Neil V. Birkhoff

Neil V. Birkhoff
Principal

Recently, the Internal Revenue Service released final regulations under Section 199A, a section in the Internal Revenue Code introduced with the 2017 Tax Act. These regulations provide a deduction to a non-corporate taxpayer for up to 20% of the qualified business income from each of the taxpayer’s qualified trades or businesses, including those operated through a partnership, S corporation, or a sole proprietorship. The deduction applies in tax years 2018 through 2025. Along with the release of the final regulations, the IRS released Notice 2019-07. The notice contains proposed safe harbor rules for determining when a rental real estate enterprise may be treated as a trade or business for the Section 199A deduction.

To qualify for a Section 199A deduction, a trade or business must not be specifically disallowed by the regulations or performing services as an employee. Section 199A regulations define a trade or business as a trade or business under Section 162 (the business expense rules). The regulations allow rental activity that does not rise to the level of a Section 162 trade or business to be treated as a trade or business for purposes of Section 199A. The property in question must be rented or licensed to a trade or business that is under common control with a Section 162 trade or business.

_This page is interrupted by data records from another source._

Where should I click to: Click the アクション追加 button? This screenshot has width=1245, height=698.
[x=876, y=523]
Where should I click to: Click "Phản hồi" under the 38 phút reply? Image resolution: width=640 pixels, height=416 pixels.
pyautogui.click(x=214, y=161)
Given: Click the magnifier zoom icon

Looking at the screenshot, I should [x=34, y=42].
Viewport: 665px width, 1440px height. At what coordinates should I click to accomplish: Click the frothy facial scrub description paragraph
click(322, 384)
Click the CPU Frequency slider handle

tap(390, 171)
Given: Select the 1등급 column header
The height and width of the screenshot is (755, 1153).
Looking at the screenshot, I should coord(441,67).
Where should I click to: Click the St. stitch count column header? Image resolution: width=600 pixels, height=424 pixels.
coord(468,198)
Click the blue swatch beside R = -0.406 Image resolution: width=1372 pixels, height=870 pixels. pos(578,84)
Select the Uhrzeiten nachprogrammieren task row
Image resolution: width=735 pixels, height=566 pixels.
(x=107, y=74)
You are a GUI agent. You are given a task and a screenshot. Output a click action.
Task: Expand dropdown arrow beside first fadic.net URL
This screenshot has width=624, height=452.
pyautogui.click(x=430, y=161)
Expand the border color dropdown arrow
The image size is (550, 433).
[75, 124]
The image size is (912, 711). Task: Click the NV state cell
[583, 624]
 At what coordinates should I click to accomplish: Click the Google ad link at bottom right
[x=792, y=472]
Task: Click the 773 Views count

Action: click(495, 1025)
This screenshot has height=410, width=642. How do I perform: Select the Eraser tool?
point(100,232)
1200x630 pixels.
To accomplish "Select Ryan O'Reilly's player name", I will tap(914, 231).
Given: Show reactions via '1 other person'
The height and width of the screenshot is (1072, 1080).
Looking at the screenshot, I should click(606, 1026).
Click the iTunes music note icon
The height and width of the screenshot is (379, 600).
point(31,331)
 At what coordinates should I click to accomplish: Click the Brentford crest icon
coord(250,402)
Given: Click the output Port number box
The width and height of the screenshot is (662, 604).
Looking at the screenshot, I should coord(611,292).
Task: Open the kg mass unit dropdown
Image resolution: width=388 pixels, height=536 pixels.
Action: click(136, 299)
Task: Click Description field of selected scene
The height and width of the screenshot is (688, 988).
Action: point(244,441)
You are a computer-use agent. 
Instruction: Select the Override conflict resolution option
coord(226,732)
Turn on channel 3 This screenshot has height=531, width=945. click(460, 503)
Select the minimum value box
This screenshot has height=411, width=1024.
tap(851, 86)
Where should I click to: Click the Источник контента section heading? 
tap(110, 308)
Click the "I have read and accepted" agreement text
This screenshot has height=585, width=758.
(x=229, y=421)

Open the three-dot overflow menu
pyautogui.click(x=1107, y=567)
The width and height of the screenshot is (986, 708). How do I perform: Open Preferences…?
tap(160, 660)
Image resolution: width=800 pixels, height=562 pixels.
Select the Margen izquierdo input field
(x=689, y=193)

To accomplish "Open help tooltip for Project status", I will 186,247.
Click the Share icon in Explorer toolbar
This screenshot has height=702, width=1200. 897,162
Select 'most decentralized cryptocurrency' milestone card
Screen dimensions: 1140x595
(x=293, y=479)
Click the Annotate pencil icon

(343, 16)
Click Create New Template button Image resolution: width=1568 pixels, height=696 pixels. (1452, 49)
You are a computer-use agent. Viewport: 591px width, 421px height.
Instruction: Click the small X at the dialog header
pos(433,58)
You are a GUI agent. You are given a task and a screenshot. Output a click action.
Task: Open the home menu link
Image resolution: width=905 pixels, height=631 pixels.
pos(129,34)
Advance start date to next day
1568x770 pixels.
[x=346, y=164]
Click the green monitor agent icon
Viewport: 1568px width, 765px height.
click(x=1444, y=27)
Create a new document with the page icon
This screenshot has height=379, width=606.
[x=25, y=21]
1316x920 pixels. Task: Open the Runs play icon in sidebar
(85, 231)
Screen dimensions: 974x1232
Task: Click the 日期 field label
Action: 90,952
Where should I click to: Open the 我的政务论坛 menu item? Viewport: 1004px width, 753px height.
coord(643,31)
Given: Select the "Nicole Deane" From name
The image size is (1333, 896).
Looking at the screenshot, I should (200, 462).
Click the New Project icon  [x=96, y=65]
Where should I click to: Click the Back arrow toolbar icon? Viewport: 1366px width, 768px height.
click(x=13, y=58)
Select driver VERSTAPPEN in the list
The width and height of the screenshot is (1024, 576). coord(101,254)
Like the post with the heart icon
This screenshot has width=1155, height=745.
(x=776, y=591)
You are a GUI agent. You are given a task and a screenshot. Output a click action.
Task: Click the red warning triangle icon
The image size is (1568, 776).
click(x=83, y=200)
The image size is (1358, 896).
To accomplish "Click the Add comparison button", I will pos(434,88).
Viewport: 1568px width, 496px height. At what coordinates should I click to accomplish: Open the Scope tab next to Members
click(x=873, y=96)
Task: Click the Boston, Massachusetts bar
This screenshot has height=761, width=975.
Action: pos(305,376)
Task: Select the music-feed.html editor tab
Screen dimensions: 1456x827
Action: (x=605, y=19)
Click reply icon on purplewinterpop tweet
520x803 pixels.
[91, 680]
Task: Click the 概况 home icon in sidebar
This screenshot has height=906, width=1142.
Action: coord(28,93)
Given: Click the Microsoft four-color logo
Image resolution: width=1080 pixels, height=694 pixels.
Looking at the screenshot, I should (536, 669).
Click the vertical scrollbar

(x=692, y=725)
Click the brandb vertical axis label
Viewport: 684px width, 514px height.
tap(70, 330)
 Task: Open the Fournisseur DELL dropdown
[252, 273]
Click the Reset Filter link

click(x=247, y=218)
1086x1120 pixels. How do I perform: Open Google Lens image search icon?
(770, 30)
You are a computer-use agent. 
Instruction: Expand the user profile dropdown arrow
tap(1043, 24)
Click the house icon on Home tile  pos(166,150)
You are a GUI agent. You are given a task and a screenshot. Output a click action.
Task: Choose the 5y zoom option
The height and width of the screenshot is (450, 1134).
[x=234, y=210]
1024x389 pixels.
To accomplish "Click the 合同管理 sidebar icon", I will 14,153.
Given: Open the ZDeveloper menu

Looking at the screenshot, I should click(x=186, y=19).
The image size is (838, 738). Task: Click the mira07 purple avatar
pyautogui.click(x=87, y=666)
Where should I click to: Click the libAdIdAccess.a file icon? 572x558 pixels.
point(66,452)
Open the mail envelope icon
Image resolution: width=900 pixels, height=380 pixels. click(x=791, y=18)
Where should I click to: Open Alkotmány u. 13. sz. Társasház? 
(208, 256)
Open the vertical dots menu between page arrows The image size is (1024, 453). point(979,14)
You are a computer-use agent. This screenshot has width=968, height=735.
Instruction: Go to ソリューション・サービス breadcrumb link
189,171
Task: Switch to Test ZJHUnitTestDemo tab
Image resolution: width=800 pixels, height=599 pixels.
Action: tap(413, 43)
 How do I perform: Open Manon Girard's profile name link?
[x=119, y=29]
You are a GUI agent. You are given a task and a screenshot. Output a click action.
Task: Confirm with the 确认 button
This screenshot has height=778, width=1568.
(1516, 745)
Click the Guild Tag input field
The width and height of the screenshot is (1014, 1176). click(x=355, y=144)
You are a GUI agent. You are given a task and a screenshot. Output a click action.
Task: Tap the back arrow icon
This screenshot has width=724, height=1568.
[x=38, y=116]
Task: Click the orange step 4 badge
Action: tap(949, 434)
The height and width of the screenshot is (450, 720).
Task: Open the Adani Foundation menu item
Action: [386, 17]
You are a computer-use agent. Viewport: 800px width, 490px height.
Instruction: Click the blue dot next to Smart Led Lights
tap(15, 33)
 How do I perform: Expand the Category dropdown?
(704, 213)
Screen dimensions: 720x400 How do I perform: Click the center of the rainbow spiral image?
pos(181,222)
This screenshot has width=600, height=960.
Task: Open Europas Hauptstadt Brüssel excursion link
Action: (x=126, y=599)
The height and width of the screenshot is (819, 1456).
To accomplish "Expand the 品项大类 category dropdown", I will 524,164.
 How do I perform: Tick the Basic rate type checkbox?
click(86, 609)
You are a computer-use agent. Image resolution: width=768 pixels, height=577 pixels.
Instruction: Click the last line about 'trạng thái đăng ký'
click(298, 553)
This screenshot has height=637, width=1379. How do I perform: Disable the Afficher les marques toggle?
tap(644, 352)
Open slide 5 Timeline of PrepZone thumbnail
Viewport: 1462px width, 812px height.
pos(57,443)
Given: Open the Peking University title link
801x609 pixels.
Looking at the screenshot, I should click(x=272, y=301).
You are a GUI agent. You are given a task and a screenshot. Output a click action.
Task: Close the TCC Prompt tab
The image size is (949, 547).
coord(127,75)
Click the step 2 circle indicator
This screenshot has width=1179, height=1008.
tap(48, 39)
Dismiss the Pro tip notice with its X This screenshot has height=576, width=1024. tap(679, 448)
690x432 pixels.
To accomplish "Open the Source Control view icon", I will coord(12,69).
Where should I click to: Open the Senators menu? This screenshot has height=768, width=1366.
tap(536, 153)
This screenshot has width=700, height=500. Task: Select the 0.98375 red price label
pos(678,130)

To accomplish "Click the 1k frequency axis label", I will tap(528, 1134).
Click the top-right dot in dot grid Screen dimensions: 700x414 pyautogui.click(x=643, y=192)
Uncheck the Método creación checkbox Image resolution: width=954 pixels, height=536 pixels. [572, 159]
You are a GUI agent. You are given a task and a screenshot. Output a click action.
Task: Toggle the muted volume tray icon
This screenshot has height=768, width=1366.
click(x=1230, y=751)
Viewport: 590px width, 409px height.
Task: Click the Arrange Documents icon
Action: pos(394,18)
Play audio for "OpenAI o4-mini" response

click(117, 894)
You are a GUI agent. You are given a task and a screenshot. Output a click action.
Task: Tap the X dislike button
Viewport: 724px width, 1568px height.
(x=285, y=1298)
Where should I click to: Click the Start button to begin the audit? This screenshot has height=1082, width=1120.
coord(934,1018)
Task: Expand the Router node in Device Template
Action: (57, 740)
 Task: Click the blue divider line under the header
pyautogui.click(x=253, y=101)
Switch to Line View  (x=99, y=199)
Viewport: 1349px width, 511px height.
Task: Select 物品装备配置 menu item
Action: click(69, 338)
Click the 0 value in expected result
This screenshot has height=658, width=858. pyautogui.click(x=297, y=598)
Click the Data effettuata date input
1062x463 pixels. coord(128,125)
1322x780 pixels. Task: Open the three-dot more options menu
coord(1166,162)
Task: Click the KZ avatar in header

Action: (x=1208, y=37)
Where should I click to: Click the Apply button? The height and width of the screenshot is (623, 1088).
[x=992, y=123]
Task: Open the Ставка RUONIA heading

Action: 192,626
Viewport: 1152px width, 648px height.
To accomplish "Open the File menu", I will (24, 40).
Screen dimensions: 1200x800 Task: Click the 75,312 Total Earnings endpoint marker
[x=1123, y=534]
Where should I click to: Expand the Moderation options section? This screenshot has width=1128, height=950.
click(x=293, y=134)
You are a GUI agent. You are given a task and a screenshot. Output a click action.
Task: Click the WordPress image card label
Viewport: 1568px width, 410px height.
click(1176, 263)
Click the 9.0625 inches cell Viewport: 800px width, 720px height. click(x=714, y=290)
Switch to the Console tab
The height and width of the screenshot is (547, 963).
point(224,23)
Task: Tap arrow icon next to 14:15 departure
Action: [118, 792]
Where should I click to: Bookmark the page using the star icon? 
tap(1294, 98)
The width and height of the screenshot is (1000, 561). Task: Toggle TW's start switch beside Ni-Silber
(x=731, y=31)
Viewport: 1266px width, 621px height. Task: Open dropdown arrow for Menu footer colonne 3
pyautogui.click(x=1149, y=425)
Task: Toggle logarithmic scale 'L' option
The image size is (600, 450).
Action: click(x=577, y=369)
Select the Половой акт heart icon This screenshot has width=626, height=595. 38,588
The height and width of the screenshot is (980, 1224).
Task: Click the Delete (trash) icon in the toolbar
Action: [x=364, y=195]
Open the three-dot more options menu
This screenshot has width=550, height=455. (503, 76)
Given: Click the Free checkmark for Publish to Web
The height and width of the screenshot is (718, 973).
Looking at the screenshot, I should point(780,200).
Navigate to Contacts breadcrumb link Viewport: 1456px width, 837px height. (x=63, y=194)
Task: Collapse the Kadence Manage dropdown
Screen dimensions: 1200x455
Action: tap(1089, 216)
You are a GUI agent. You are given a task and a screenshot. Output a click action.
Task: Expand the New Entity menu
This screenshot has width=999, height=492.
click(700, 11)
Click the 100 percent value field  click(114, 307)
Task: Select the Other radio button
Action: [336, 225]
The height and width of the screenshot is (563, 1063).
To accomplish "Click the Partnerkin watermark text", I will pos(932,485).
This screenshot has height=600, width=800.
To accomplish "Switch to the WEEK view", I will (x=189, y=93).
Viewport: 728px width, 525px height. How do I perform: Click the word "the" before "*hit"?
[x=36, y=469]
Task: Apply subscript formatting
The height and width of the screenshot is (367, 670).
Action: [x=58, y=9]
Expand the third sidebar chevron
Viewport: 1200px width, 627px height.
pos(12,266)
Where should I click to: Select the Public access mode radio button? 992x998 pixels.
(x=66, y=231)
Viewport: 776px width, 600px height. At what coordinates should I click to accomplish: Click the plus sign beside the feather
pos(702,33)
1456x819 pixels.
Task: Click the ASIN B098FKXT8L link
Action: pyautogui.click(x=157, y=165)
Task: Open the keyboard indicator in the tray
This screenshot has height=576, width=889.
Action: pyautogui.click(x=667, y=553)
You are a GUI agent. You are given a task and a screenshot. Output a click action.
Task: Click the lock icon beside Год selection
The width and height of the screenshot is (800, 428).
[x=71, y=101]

As noted above, Notice 2019-07 provides a safe harbor that allows a rental real estate enterprise to be treated as a trade or business solely for purposes of the Section 199A 20% deduction. To qualify for a proposed safe harbor, a taxpayer must meet all of the following requirements:

  • Maintain separate books and records for each rental enterprise
  • Spend 250 hours or more on each rental enterprise (as specified in the Notice)
  • Maintain concurrent records including hours, description, dates, and persons performing services, except for tax years beginning prior to 2019

The taxpayer also must submit a statement, under penalties of perjury, with the federal income tax return on which the claims that these Section 199A deduction requirements have been satisfied.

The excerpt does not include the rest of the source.